泽尼又一次将沉重的铁锄高高扬起,铆足了劲狠狠砸进脚下板结的土地里。
‘噗嗤’一声闷响,泥土被撬开翻起,他直起酸胀得像是灌了铅的腰背,长长地呼出一口带着泥土腥气和汗水咸味的浊气。
午后的太阳像个巨大的火盆挂在头顶,灼热的阳光炙烤着他黝黑的布满汗珠和泥点的脊背,汗水汇聚成小溪沿着他深陷的脊柱沟蜿蜒流下,浸透了那条早已看不出原色的粗麻布裤子。
这一阵子的经历对他来说,比小时候爷爷在火塘边讲的任何一个故事都要离奇,都要让人摸不着头脑。
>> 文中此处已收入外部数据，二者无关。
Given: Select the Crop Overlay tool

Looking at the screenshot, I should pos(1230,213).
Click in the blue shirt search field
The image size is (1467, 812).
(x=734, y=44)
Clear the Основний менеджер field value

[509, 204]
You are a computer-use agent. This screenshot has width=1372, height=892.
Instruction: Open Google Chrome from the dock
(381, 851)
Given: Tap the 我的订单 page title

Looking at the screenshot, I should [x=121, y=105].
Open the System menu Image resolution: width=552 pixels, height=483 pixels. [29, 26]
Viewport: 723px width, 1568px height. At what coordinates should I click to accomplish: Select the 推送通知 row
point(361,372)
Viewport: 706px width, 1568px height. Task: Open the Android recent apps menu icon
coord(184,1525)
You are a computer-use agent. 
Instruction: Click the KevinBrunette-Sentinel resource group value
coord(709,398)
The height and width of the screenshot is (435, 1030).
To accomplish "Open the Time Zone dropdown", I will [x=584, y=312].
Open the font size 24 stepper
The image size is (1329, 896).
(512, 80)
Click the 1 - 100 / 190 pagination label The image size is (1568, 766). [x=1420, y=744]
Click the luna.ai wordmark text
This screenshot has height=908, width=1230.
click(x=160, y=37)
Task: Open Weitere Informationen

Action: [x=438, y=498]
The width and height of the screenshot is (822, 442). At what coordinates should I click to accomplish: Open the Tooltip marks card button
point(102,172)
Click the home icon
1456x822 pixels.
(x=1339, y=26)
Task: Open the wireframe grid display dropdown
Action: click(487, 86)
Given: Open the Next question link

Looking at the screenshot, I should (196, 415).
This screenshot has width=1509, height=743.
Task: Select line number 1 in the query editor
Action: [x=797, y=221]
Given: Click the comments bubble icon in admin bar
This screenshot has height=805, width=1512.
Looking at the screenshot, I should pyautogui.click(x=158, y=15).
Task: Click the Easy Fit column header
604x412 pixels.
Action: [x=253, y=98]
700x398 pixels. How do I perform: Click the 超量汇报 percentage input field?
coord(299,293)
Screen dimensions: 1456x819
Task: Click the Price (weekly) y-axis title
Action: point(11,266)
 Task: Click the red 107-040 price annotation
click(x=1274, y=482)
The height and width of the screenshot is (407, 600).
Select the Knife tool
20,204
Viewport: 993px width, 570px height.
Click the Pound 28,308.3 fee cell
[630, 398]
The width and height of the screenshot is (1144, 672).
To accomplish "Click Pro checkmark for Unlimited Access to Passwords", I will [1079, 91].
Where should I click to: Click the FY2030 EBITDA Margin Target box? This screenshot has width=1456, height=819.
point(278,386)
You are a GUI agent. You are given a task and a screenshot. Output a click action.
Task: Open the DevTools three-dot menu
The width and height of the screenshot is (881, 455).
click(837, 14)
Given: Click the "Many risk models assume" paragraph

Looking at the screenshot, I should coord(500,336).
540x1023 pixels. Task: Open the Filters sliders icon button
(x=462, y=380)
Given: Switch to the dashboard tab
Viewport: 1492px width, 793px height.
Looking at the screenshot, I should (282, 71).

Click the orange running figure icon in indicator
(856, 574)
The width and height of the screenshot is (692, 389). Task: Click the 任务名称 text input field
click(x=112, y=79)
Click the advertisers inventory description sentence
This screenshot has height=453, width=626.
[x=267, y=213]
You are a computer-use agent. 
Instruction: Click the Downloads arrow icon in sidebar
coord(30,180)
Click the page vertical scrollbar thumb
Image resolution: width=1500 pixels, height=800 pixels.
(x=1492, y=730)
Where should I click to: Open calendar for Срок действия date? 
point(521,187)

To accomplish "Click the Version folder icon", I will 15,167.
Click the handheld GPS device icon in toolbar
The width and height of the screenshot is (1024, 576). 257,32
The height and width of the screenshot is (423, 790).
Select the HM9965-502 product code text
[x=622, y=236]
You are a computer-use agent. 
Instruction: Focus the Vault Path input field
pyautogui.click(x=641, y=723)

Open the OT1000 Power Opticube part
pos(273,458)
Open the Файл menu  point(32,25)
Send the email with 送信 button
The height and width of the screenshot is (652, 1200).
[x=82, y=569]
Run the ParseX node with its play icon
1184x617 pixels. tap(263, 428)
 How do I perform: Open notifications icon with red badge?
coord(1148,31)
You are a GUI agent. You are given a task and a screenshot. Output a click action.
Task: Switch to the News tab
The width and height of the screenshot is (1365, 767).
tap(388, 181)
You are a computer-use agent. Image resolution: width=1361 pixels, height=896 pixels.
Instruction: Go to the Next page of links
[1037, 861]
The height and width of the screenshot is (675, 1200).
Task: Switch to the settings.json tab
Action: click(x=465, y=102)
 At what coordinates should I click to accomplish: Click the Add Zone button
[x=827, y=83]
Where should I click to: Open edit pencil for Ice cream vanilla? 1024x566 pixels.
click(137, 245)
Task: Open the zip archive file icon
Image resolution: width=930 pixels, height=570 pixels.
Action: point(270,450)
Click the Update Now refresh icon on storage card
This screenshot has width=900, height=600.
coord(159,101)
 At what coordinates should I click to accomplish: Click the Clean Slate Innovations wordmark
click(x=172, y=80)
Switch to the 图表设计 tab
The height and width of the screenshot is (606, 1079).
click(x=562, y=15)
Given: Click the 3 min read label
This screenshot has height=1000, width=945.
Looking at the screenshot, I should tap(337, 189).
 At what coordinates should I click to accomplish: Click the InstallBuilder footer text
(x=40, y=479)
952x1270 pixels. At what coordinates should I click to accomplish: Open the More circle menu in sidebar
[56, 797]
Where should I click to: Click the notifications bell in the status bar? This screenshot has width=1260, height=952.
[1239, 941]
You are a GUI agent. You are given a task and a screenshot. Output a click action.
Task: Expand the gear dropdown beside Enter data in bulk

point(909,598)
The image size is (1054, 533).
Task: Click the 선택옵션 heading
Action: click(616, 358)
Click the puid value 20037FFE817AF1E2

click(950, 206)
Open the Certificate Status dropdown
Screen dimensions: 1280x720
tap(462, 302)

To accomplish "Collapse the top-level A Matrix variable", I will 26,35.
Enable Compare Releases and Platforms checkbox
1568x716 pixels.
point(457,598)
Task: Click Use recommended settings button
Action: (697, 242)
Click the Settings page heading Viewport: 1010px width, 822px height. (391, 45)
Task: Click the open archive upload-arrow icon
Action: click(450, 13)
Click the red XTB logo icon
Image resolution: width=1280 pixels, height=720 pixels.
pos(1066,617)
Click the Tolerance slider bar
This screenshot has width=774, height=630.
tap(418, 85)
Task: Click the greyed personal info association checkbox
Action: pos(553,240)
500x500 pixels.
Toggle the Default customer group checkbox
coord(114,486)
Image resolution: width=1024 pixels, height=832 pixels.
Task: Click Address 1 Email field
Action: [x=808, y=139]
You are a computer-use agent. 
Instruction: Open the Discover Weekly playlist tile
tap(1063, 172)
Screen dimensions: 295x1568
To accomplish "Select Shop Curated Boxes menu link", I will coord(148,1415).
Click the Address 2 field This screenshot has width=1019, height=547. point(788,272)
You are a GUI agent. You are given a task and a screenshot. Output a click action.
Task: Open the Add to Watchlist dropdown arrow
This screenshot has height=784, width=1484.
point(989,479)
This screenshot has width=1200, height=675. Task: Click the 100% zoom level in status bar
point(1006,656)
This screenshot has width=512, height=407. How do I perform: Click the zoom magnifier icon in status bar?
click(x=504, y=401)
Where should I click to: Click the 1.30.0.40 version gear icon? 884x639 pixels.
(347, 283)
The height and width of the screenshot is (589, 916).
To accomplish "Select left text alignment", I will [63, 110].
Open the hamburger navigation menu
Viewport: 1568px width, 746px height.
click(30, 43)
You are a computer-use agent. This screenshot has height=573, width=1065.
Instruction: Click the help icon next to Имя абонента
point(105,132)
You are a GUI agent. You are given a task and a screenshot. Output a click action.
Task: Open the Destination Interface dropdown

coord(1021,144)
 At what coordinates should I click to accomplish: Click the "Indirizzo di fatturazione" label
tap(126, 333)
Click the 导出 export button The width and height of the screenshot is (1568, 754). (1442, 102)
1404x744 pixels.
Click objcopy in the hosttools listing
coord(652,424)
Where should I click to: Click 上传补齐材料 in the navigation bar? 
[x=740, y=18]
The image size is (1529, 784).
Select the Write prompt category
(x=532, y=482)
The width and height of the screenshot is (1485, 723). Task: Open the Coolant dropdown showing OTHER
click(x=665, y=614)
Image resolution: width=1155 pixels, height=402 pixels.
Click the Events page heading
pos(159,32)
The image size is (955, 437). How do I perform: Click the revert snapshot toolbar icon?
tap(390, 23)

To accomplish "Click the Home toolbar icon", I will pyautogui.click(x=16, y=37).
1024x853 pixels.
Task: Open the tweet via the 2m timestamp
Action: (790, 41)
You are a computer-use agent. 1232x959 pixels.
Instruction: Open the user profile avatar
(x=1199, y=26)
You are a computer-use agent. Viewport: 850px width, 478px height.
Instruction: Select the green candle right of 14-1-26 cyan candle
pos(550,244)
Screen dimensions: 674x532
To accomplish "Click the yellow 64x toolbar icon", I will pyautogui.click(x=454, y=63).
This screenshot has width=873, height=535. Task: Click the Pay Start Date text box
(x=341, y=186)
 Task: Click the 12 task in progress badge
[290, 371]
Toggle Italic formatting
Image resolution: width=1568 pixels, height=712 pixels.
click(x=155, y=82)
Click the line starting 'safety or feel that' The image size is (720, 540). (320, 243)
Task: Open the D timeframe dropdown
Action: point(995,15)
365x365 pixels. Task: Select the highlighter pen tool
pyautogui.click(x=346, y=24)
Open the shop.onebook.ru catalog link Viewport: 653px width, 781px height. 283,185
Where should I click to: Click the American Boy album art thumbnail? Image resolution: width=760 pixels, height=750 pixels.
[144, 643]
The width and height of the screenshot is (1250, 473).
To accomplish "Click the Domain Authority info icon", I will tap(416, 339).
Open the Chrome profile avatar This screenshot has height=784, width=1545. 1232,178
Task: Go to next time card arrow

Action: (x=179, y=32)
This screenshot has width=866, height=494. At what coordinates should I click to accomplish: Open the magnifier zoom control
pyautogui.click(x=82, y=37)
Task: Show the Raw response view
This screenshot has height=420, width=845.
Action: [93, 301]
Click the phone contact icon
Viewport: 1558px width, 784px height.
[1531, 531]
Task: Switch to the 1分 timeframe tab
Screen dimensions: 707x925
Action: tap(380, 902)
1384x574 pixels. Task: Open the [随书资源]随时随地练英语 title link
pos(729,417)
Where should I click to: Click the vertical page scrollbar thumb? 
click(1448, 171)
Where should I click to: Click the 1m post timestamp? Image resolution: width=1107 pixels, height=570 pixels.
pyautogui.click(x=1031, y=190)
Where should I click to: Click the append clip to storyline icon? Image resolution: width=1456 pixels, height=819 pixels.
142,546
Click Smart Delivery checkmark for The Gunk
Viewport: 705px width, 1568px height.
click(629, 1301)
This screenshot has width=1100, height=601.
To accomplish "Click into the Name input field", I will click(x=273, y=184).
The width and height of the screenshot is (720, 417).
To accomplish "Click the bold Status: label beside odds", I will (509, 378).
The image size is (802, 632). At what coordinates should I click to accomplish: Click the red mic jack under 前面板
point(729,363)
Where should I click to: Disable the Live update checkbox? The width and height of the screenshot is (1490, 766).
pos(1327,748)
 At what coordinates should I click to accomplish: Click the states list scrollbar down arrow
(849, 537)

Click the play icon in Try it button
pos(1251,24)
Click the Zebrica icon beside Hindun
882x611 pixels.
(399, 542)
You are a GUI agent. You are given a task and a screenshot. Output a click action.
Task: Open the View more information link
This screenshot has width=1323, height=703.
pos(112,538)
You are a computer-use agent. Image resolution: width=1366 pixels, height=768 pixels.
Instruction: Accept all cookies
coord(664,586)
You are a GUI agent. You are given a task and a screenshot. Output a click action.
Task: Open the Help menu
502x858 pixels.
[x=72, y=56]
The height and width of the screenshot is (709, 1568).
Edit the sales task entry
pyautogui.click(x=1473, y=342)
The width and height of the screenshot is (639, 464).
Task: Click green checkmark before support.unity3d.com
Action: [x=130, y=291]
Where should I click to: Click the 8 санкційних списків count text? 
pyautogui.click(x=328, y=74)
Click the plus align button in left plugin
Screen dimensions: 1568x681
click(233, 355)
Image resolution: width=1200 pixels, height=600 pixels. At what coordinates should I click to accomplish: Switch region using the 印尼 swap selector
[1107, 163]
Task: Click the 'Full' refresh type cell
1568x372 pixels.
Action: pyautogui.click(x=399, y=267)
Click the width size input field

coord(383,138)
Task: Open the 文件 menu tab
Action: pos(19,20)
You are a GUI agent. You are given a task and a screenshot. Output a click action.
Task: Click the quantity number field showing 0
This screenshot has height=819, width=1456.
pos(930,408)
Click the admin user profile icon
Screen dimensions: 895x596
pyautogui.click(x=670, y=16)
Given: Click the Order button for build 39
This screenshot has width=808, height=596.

作为东境小贵族科纳尔老爷名下世代相袭、连姓氏都不配拥有的家生奴隶,泽尼从记事起,人生就像田垄边那架吱呀作响的老木板车,轨迹永远固定在那条被压出了沟壑的路上。
学会走路就开始跟在母亲身后捡拾麦穗,再大些就光着脚丫在泥地里牧羊,更大些就去山上伐木,去河滩挖砂石或者钻进暗无天日的矿洞。
等到未来,老爷手指一点他就和隔壁庄子同样属于老爷财产的姑娘睡在一个窝棚,生下的孩子从会爬开始,命运就已写好,重复自己的路。
他的爹是这样,他爹的爹也是这样,祖祖辈辈如同田埂上的杂草,生灭由天却由不得自己,穷苦,累得像条老狗,但这就像头顶的天脚下的地,是甩不掉挣不脱的命。